Le panafricanisme, longtemps perçu comme un idéal d’unité, de dignité et d’émancipation pour l’Afrique, traverse aujourd’hui une phase de récupération inquiétante.
De plus en plus de voix s’élèvent pour dénoncer l’émergence de « faux panafricanistes », des acteurs qui utilisent ce discours comme un outil de popularité, davantage préoccupés par leurs ambitions personnelles que par la défense réelle des peuples.
Sous couvert de patriotisme et de résistance, certains leaders exploitent la colère sociale et les rancunes historiques pour bâtir leur image publique.

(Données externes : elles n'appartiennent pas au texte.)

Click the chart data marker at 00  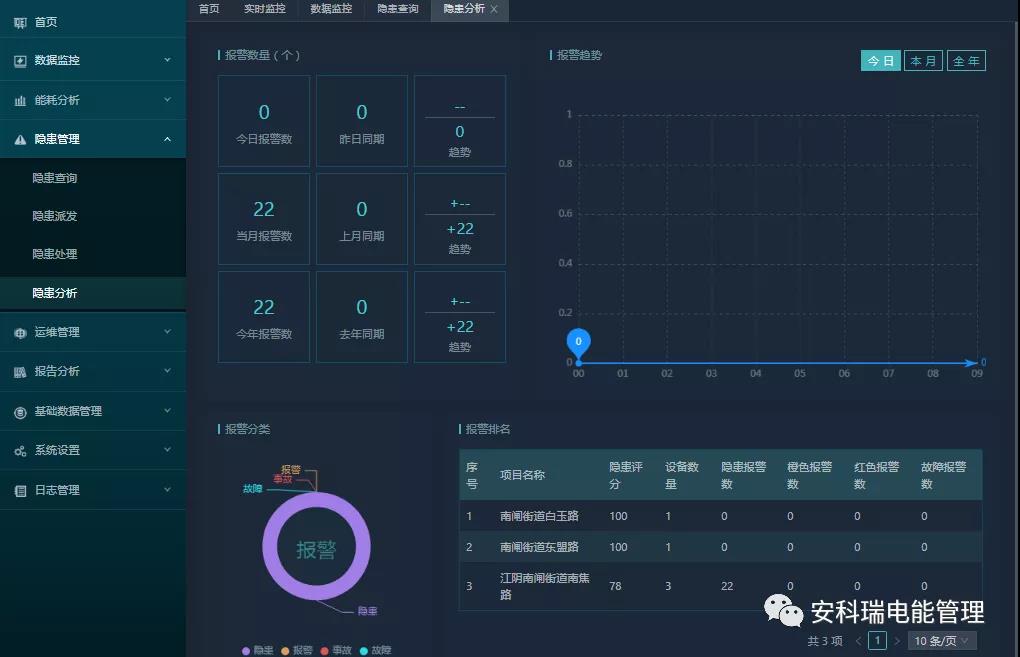click(x=578, y=342)
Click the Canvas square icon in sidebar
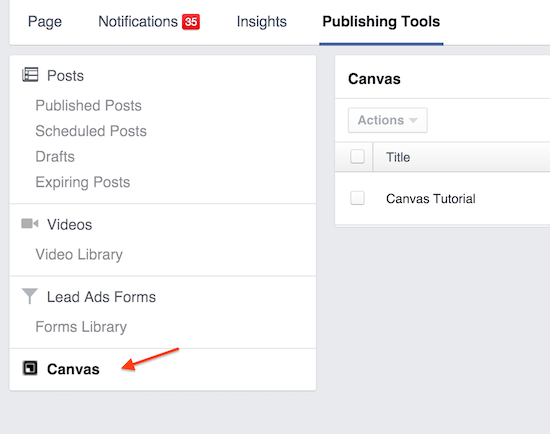Screen dimensions: 550x434 point(30,368)
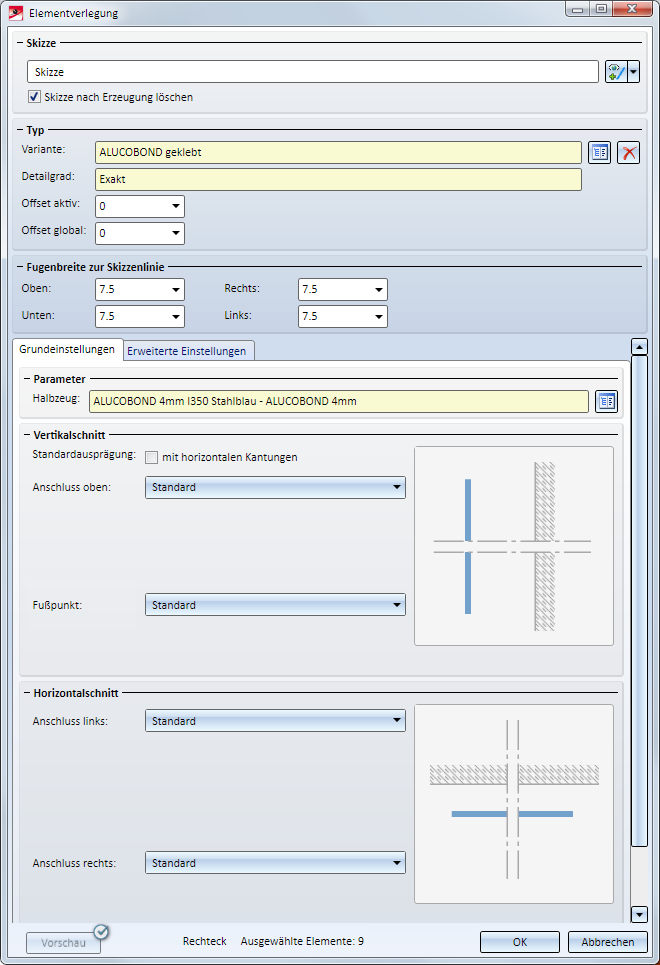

Discours enflammés, attaques contre l’Occident ou les élites locales : les formules séduisent, mais les propositions concrètes font cruellement défaut.
Dans bien des cas, ces postures s’effacent rapidement dès qu’une opportunité politique, une nomination ou un avantage matériel se présente.
Cette dérive fragilise la crédibilité du véritable panafricanisme, au risque de détourner la jeunesse d’un projet qui devrait être porteur d’espoir.
En transformant une cause noble en slogan creux, les « faux panafricanistes » brouillent le message et alimentent la désillusion.
L’histoire retiendra non pas ceux qui ont cherché à se servir de cette idéologie comme tremplin, mais ceux qui auront œuvré sincèrement à la construction d’une Afrique unie et souveraine.